Work to complete:
Copy each of the records below verbatim.

Records provided:
--------

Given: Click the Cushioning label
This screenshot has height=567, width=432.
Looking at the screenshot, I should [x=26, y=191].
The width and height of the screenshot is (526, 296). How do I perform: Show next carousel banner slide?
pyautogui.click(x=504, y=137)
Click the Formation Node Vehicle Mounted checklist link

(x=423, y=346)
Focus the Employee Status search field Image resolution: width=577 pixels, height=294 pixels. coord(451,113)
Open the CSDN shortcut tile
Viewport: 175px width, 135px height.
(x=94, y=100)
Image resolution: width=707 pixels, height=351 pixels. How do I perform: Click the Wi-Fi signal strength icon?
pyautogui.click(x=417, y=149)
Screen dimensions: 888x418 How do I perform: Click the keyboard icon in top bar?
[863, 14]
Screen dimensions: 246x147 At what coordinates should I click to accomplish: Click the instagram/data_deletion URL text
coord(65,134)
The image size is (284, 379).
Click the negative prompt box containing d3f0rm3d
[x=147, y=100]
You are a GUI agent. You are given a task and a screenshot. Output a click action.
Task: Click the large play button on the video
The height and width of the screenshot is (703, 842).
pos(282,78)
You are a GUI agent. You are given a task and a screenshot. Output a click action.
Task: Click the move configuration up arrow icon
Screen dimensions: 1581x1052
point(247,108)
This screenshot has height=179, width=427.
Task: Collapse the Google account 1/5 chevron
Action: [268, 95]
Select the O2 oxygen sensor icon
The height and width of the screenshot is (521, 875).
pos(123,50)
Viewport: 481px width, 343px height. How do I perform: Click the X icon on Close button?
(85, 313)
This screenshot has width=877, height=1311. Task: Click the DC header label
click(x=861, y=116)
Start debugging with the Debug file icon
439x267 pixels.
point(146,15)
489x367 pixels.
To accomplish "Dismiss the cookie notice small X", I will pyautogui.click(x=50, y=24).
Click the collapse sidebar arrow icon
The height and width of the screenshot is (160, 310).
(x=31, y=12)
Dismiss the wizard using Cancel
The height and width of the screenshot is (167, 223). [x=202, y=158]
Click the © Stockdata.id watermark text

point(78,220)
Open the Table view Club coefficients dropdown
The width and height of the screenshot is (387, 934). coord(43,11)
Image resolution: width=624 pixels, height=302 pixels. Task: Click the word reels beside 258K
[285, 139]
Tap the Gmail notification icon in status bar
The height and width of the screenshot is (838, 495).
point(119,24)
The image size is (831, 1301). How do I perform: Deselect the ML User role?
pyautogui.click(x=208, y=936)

--------

Exercise solution:
Given: Click the Cushioning label
This screenshot has height=567, width=432.
Looking at the screenshot, I should [x=26, y=191].
The width and height of the screenshot is (526, 296). How do I perform: Show next carousel banner slide?
pyautogui.click(x=504, y=137)
Click the Formation Node Vehicle Mounted checklist link

(x=423, y=346)
Focus the Employee Status search field Image resolution: width=577 pixels, height=294 pixels. coord(451,113)
Open the CSDN shortcut tile
Viewport: 175px width, 135px height.
(x=94, y=100)
Image resolution: width=707 pixels, height=351 pixels. How do I perform: Click the Wi-Fi signal strength icon?
pyautogui.click(x=417, y=149)
Screen dimensions: 888x418 How do I perform: Click the keyboard icon in top bar?
[863, 14]
Screen dimensions: 246x147 At what coordinates should I click to accomplish: Click the instagram/data_deletion URL text
coord(65,134)
The image size is (284, 379).
Click the negative prompt box containing d3f0rm3d
[x=147, y=100]
You are a GUI agent. You are given a task and a screenshot. Output a click action.
Task: Click the large play button on the video
The height and width of the screenshot is (703, 842).
pos(282,78)
You are a GUI agent. You are given a task and a screenshot. Output a click action.
Task: Click the move configuration up arrow icon
Screen dimensions: 1581x1052
point(247,108)
This screenshot has height=179, width=427.
Task: Collapse the Google account 1/5 chevron
Action: [268, 95]
Select the O2 oxygen sensor icon
The height and width of the screenshot is (521, 875).
pos(123,50)
Viewport: 481px width, 343px height. How do I perform: Click the X icon on Close button?
(85, 313)
This screenshot has width=877, height=1311. Task: Click the DC header label
click(x=861, y=116)
Start debugging with the Debug file icon
439x267 pixels.
point(146,15)
489x367 pixels.
To accomplish "Dismiss the cookie notice small X", I will pyautogui.click(x=50, y=24).
Click the collapse sidebar arrow icon
The height and width of the screenshot is (160, 310).
(x=31, y=12)
Dismiss the wizard using Cancel
The height and width of the screenshot is (167, 223). [x=202, y=158]
Click the © Stockdata.id watermark text

point(78,220)
Open the Table view Club coefficients dropdown
The width and height of the screenshot is (387, 934). coord(43,11)
Image resolution: width=624 pixels, height=302 pixels. Task: Click the word reels beside 258K
[285, 139]
Tap the Gmail notification icon in status bar
The height and width of the screenshot is (838, 495).
point(119,24)
The image size is (831, 1301). How do I perform: Deselect the ML User role?
pyautogui.click(x=208, y=936)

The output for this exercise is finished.